A recent letter from Blair Bateman (“The D word,” Nov. 8) caused me to reflect on the last 60 years and when I first went to the polls with my father to vote in 1960.

It was Kennedy vs Nixon, and Dad cautioned me not to vote for Nixon, as it would cancel his vote. (My father was a Roosevelt Democrat.) He also made the prediction (14 years before it happened) that, if Nixon were ever president, he would be a failure.

The vice president (Spiro Agnew) also had to resign in disgrace. He also cautioned me about the Republican Party — that their only agenda is to make the rich richer, and that anything else is just a smokescreen. After 60 years of voting, I see that my father’s words were prophetic then and are as true now as ever.

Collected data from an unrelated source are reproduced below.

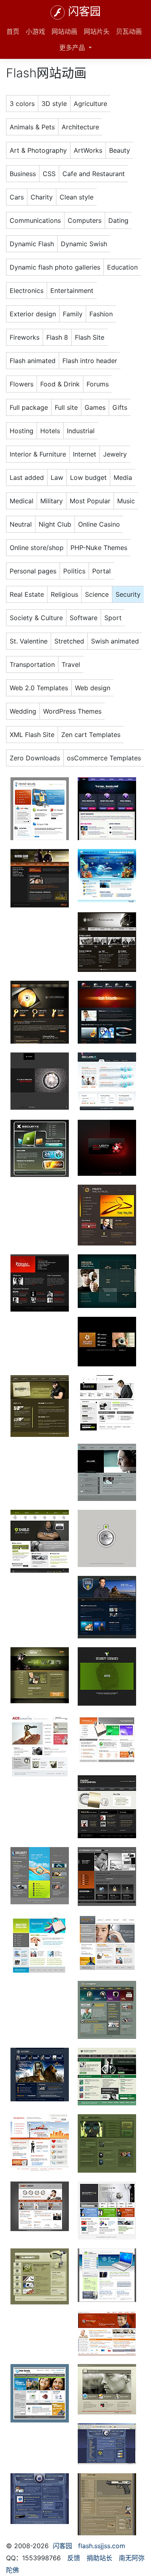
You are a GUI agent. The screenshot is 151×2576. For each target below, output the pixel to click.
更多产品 (73, 48)
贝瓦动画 (129, 31)
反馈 (73, 2558)
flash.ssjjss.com (101, 2546)
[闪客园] (57, 12)
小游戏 (35, 31)
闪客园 (84, 12)
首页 (12, 31)
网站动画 (64, 31)
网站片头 (97, 31)
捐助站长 (99, 2558)
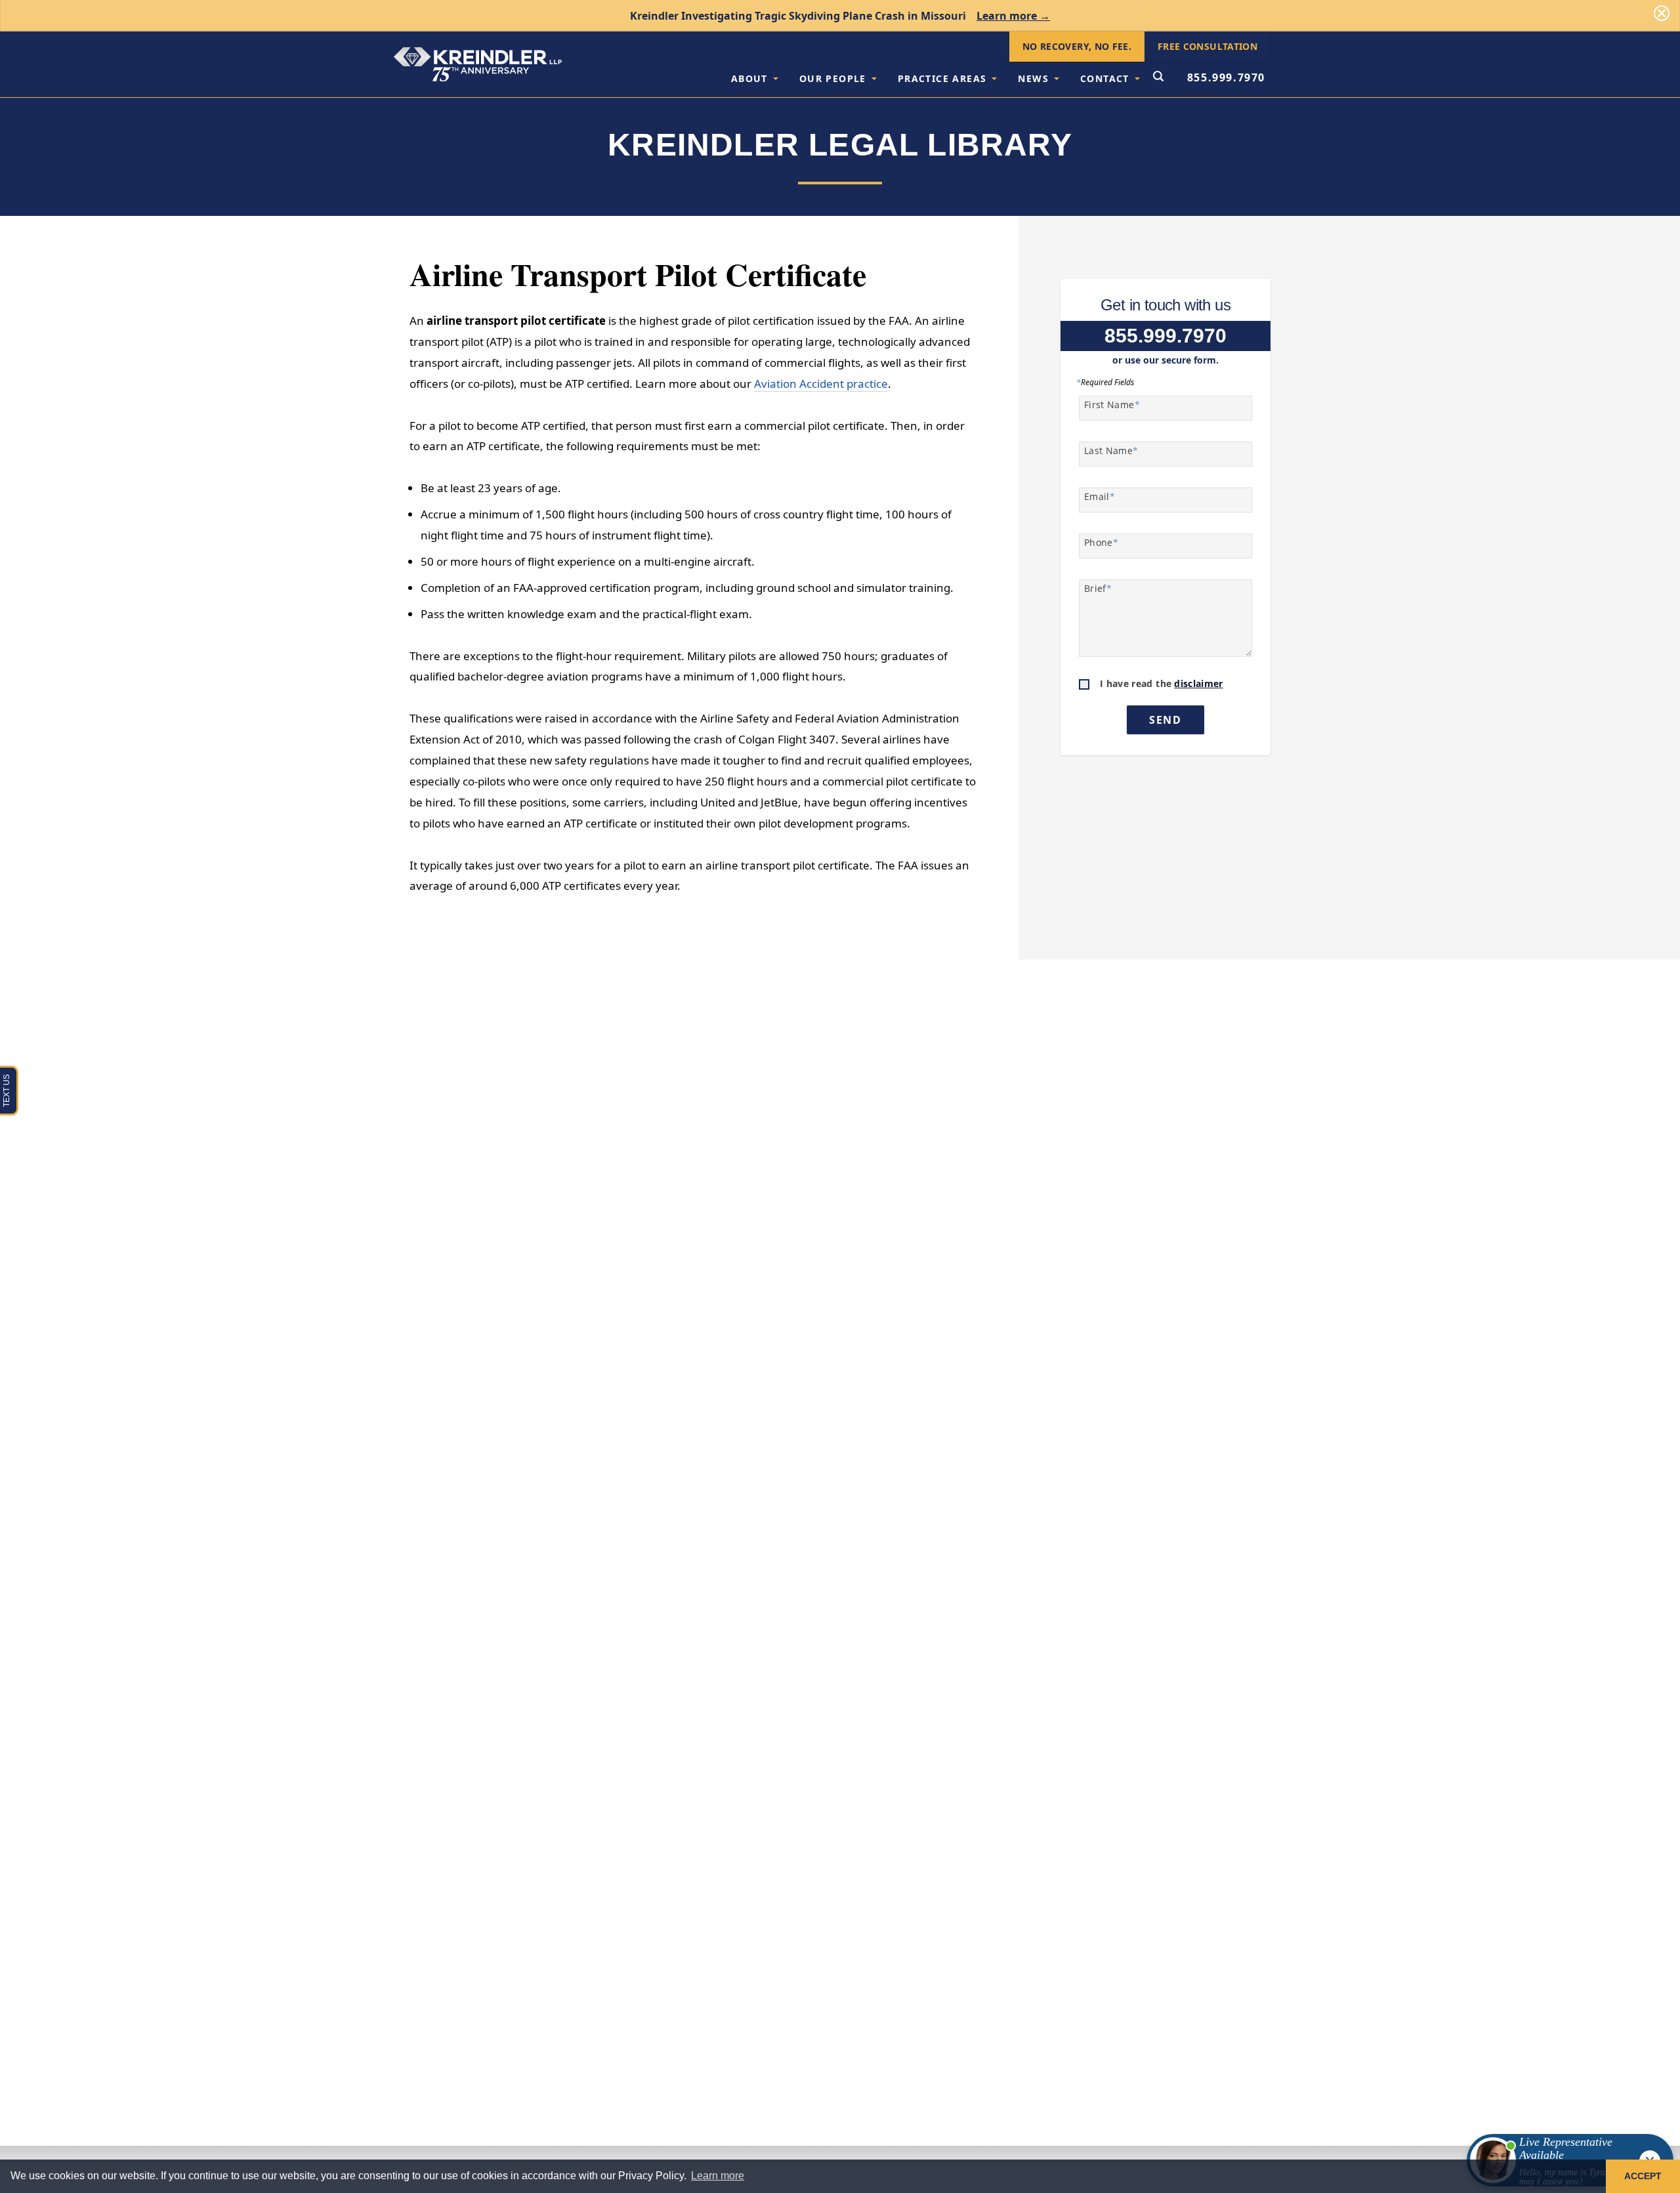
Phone (1101, 542)
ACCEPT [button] (1643, 2176)
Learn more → (1013, 16)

Since Reagan’s supply-side/trickle-down economics, things have obviously gone their way. They fight minimum wage increases and unionism. They promote part-time jobs, fight Medicaid and threaten programs that help low-wage people. Often, the motto of many large and small businesses seems to be “The less I can pay you, the more there is for me.”

They claim to be “conservative” but attack public lands, the EPA and the Endangered Species Act. We have seen attacks on clean water and air and attacks on education. Utah has the lowest per-pupil expenditures in the U.S. Attacking and changing all four voter initiatives passed by the voters show that the one-party GOP system is a failure.

I agree with one writer that Utah’s politics are “dangerously out of balance.” These are not conservative values. It only reflects greed.

We have always criticized China, Russia and Cuba for their one-party systems, but we’re hell-bent to create our own. We can’t go on thinking nothing’s wrong.